Question in short
What are the real life (security) risks of using Ubuntu ESM for personal use (Ubuntu for desktop) and what to look out for in general to keep the system secure? Do I need to do anything special and are there any pitfalls if I want to continue using this version?
More details
I still use Xenial Xerus on my home computer and since it reached its end of life I am using it in ESM mode. For reasons out of scope of this question I would also like to use this specific version until it reaches its final EOL in 2026. I use my home computer for tasks like: browsing, spreadsheet and text editing, dropboxing, ssh-ing, general command line stuff and occasional TeamViewer)

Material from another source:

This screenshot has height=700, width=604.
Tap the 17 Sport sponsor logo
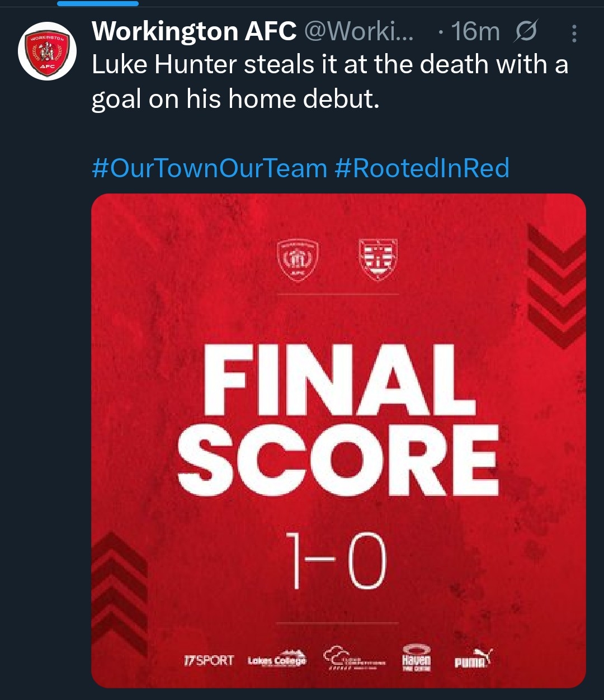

I researched this topic but after quite some time I am still unsure what to read, and how to proceed. I understand that Universe and Multiverse repositories are not maintained anymore when a version reaches this state. But I probably have a bunch of extra programs installed which are coming from these repositories.
On one hand, it seems that security-wise I am good (additional five years of security and stuff), on the other hand I have a strong feeling that I am at serious risk. Probably I have a bunch of preinstalled programs that I don't even know of and they are a risk.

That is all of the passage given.